UninitializedPropertyAccessException can occur in EndpointWriter restarting() method causing infinite loop

asynkron / protoactor-kotlin

Ultra-fast distributed cross-platform actor framework

http://proto.actor

Apache License 2.0

221 stars 25 forks source link

UninitializedPropertyAccessException can occur in EndpointWriter restarting() method causing infinite loop #30

Open james-cobb opened 6 years ago

james-cobb commented 6 years ago

In tests deliberately causing gRPC endpoints to fail, we found the EndpointWriter on the surviving node can get into an infinite loop.

The EndpointWriter is sent a Restarting message. In the restarting() method channel.shutdownNow() is called, but the lateinit channel is not yet initialized. This causes an exception in the restarting() method, which then causes the supervisor to force another restart, causing a loop using 100% CPU.

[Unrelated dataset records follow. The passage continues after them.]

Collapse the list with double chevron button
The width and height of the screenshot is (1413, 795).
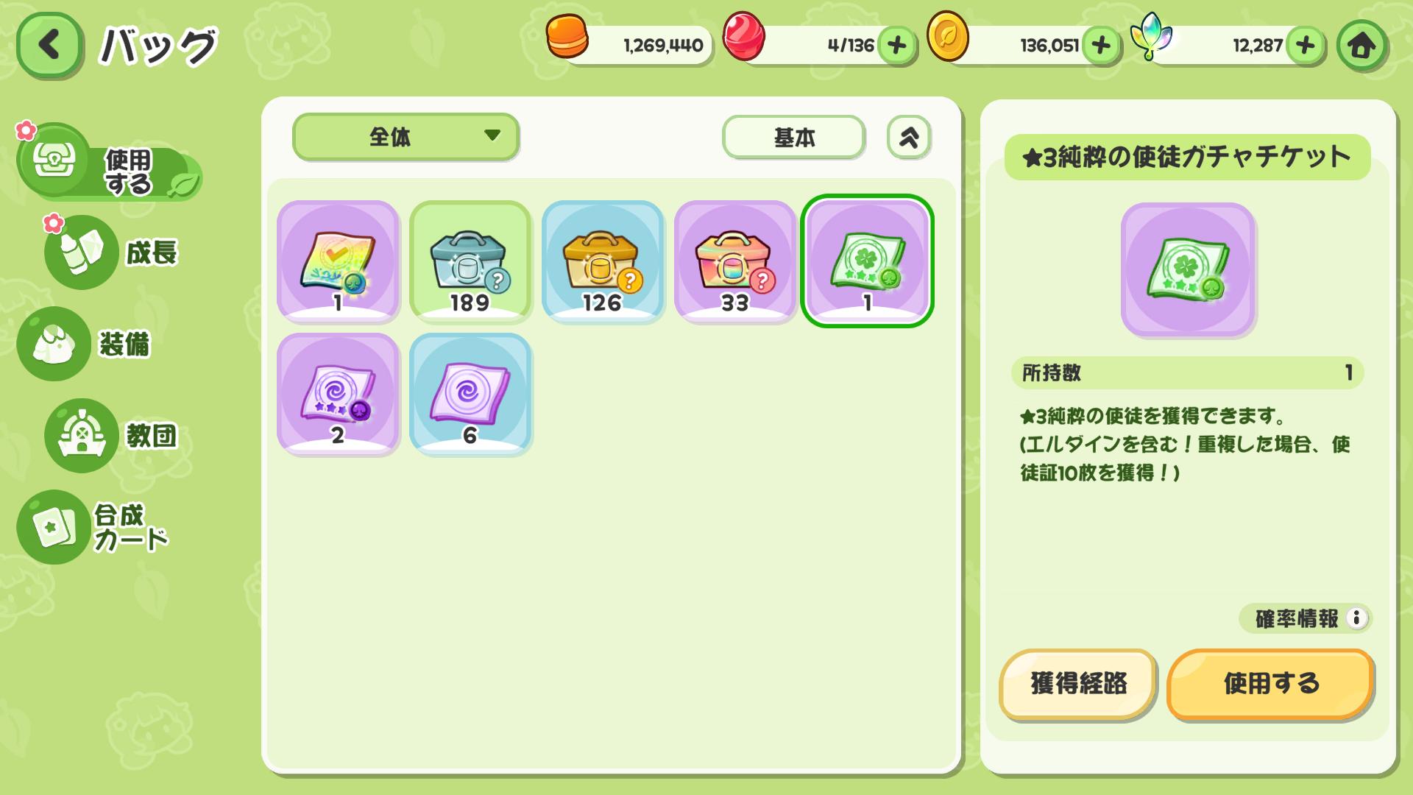tap(909, 138)
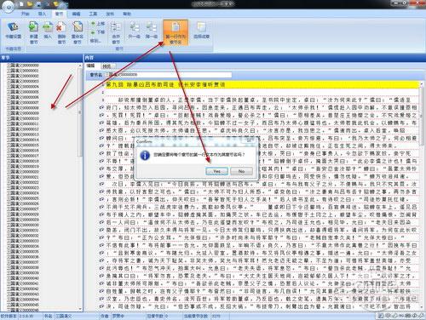Promote chapter one level up
This screenshot has height=320, width=426.
135,31
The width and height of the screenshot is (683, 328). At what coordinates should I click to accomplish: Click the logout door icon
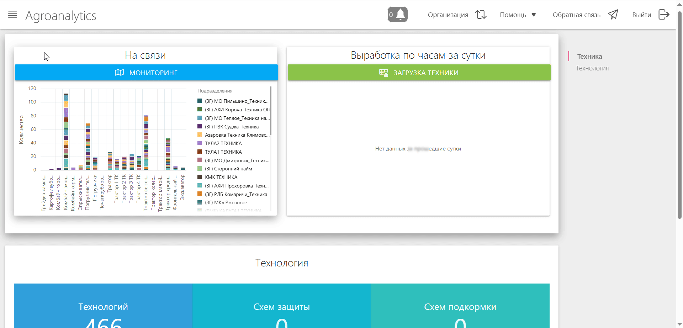[664, 15]
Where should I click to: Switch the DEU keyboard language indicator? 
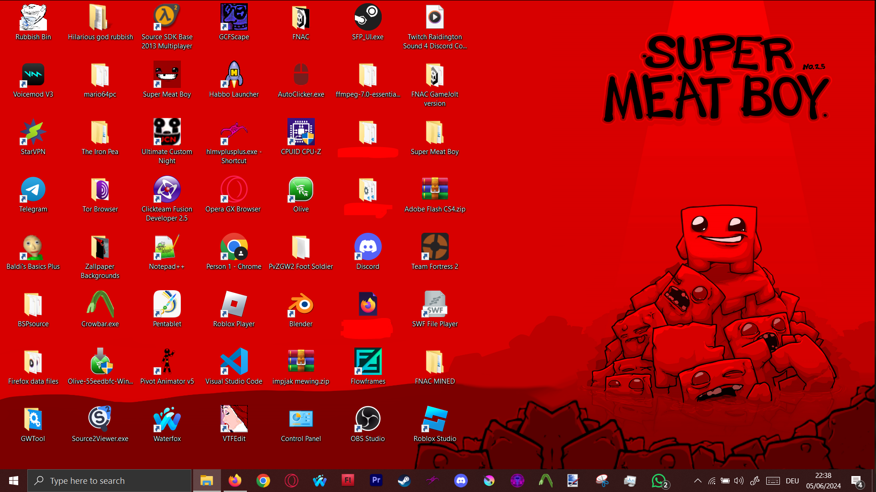pyautogui.click(x=792, y=481)
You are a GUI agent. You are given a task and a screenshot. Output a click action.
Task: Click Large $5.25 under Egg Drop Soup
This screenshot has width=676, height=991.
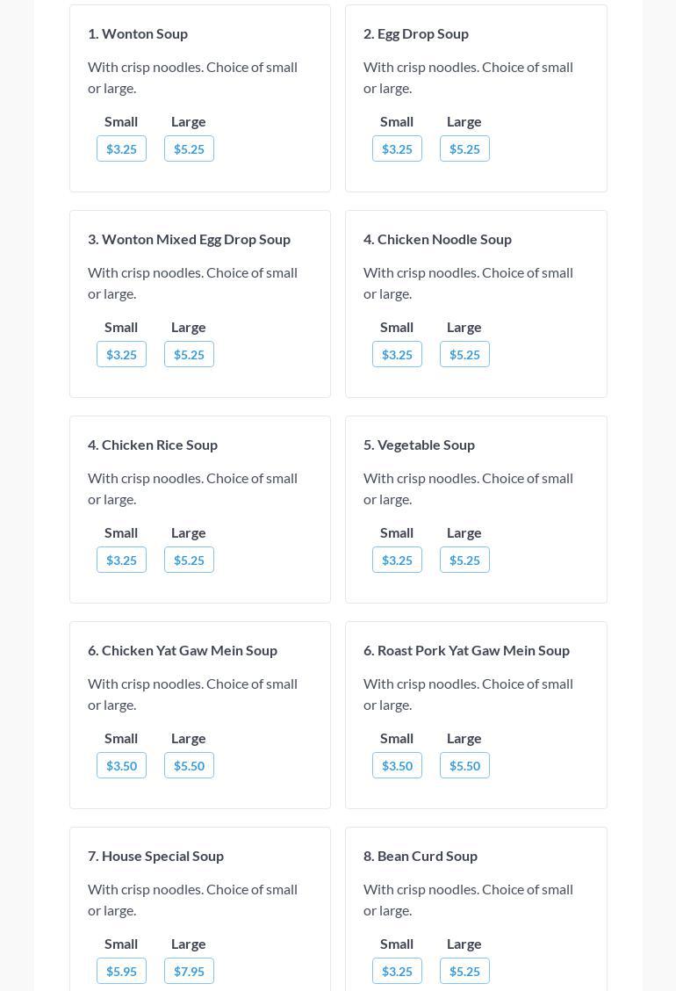[x=464, y=148]
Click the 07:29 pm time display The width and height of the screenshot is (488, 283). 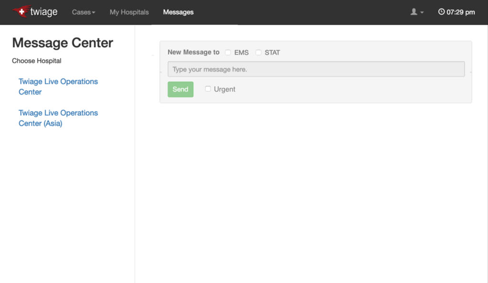[x=460, y=12]
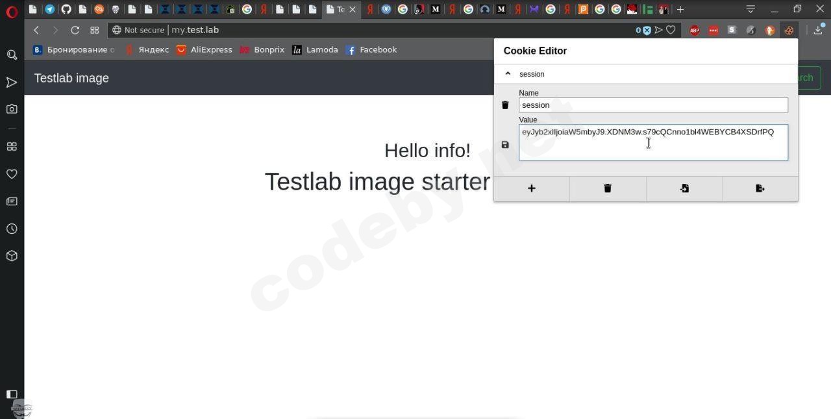Toggle the sidebar panel with bottom icon
Screen dimensions: 831x419
pos(12,394)
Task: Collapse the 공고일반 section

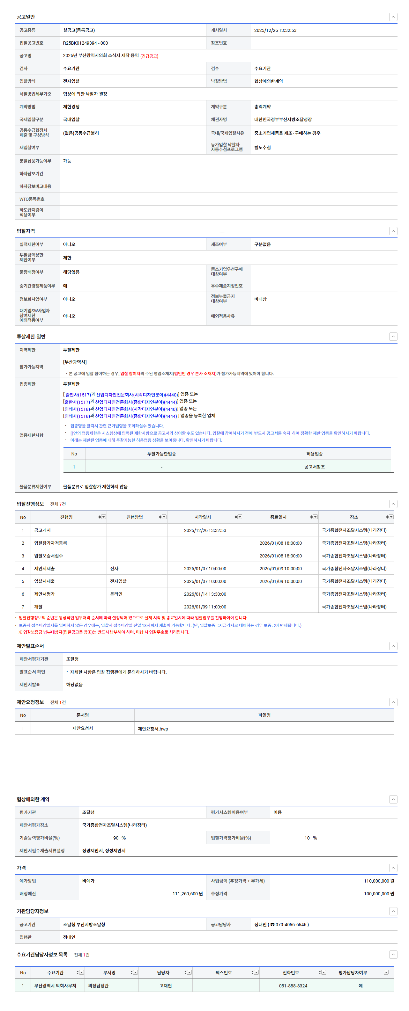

https://github.com/AsynkronIT/protoactor-kotlin/blob/2234df6fdc5cf4175624ec3f1632de72f718bcc0/proto-remote/src/main/kotlin/actor/proto/remote/EndpointWriter.kt#L67

james-cobb commented 6 years ago

I think this may be caused if an exception is thrown in started() method. Then restarting() is called with an EndpointWriter that isn't correctly set up. I think the exception in started() could be caused by sending a message to a pid with empty address. I think this then could cause the infinite loop observed.

james-cobb commented 6 years ago

I have confirmed that an empty pid was causing this issue.

Question remains on the correct behaviour when a non existent remote pid is used when sending a message. An EndpointWriter will be created that currently throws an exception in Started, causing an infinite retry loop.

I think the answer might be a supervision strategy that only allows for a limited number of Restarts. Is that implemented anywhere else?

james-cobb commented 6 years ago

Simple demonstration of the retry loop:

        Remote.start("localhost" , 1234)
        send(PID.newBuilder().build(), "")
        readLine()